**EXERCISE**
Leaving out any pictures, print the entries that follow exactly as they stand.

**MATERIAL PROVIDED**
============================================================
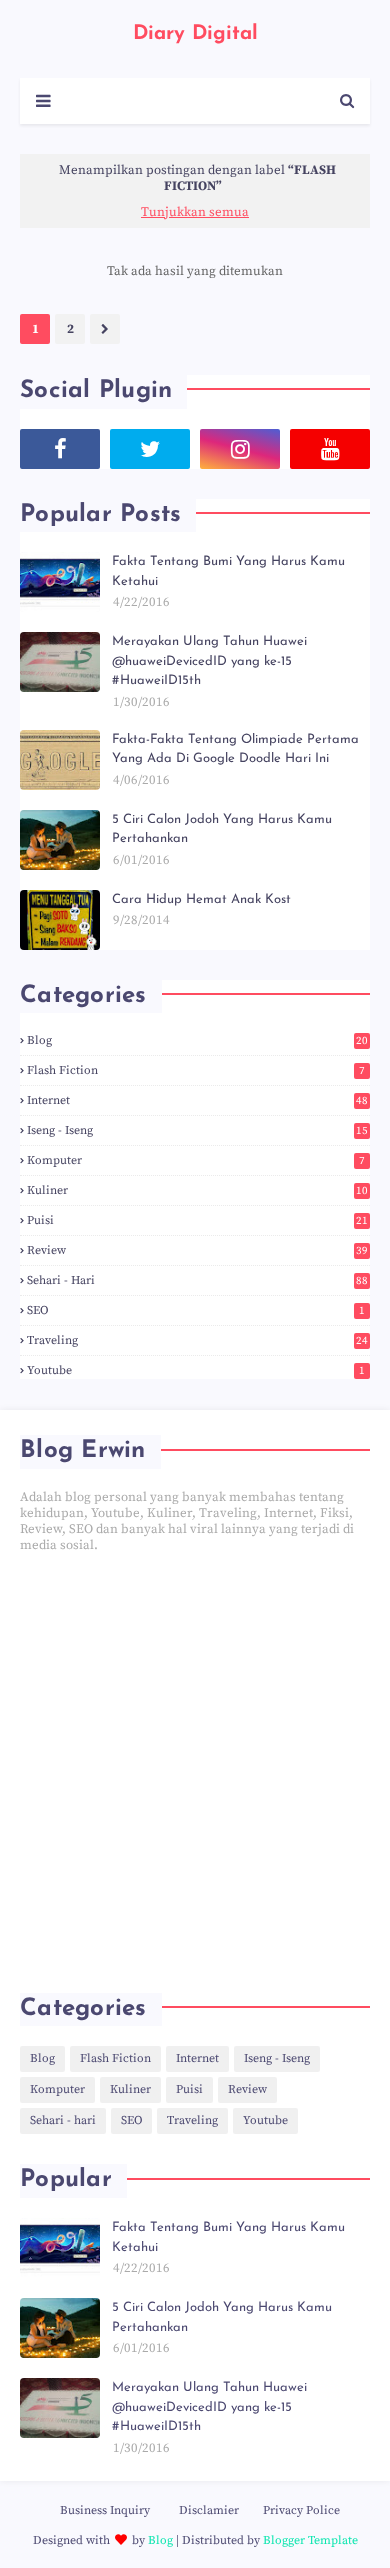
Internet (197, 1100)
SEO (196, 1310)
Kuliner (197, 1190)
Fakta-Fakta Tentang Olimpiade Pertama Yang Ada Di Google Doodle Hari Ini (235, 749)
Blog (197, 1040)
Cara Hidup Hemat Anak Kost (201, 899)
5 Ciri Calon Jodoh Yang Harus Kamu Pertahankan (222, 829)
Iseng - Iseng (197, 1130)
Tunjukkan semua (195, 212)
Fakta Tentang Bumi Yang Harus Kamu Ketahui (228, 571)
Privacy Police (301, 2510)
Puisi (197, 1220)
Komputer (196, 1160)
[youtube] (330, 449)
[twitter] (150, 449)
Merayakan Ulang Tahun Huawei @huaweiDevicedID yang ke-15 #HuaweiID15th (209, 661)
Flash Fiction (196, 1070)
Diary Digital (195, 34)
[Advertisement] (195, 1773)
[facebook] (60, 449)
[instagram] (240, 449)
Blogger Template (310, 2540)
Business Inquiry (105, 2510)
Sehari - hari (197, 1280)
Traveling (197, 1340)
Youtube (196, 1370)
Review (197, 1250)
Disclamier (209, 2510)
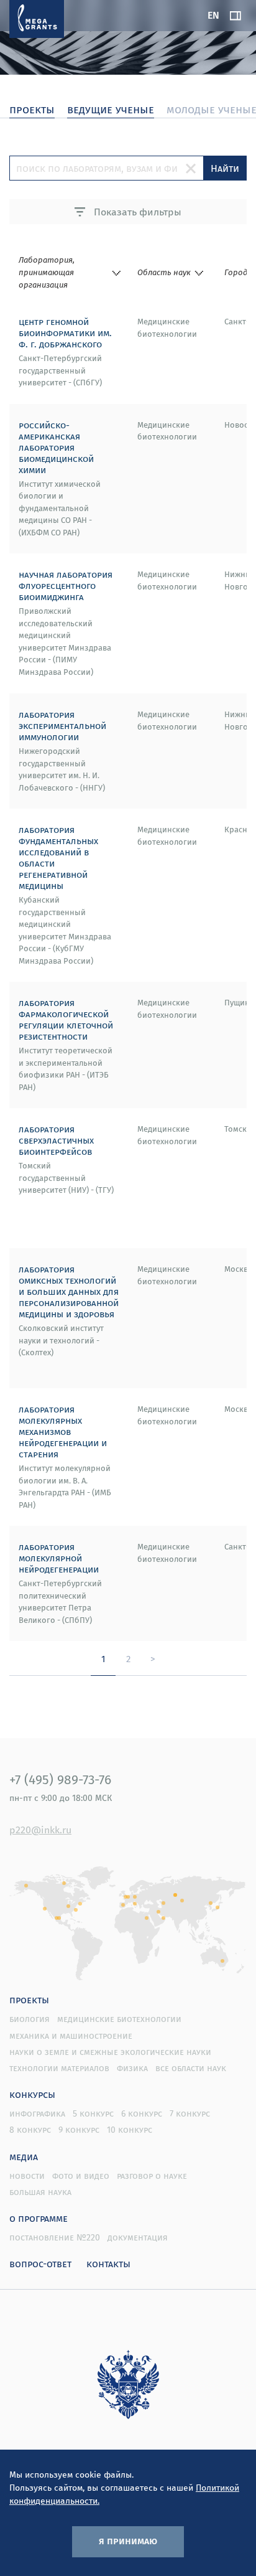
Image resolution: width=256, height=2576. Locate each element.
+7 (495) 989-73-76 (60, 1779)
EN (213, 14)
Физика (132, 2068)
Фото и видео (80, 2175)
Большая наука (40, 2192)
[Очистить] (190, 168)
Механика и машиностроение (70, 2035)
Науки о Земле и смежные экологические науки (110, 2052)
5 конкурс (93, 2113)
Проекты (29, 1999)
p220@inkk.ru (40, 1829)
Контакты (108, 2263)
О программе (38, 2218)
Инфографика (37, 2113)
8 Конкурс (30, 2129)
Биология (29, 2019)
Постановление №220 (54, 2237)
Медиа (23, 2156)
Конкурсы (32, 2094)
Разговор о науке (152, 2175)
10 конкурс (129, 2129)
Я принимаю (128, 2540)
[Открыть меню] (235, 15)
============================================================
**SOLUTION BELOW**
Internet (197, 1100)
SEO (196, 1310)
Kuliner (197, 1190)
Fakta-Fakta Tentang Olimpiade Pertama Yang Ada Di Google Doodle Hari Ini (235, 749)
Blog (197, 1040)
Cara Hidup Hemat Anak Kost (201, 899)
5 Ciri Calon Jodoh Yang Harus Kamu Pertahankan (222, 829)
Iseng - Iseng (197, 1130)
Tunjukkan semua (195, 212)
Fakta Tentang Bumi Yang Harus Kamu Ketahui (228, 571)
Privacy Police (301, 2510)
Puisi (197, 1220)
Komputer (196, 1160)
[youtube] (330, 449)
[twitter] (150, 449)
Merayakan Ulang Tahun Huawei @huaweiDevicedID yang ke-15 #HuaweiID15th (209, 661)
Flash Fiction (196, 1070)
Diary Digital (195, 34)
[Advertisement] (195, 1773)
[facebook] (60, 449)
[instagram] (240, 449)
Blogger Template (310, 2540)
Business Inquiry (105, 2510)
Sehari - hari (197, 1280)
Traveling (197, 1340)
Youtube (196, 1370)
Review (197, 1250)
Disclamier (209, 2510)
Image resolution: width=256, height=2576. Locate each element.
+7 (495) 989-73-76 (60, 1779)
EN (213, 14)
Физика (132, 2068)
Фото и видео (80, 2175)
Большая наука (40, 2192)
[Очистить] (190, 168)
Механика и машиностроение (70, 2035)
Науки о Земле и смежные экологические науки (110, 2052)
5 конкурс (93, 2113)
Проекты (29, 1999)
p220@inkk.ru (40, 1829)
Контакты (108, 2263)
О программе (38, 2218)
Инфографика (37, 2113)
8 Конкурс (30, 2129)
Биология (29, 2019)
Постановление №220 (54, 2237)
Медиа (23, 2156)
Конкурсы (32, 2094)
Разговор о науке (152, 2175)
10 конкурс (129, 2129)
Я принимаю (128, 2540)
[Открыть меню] (235, 15)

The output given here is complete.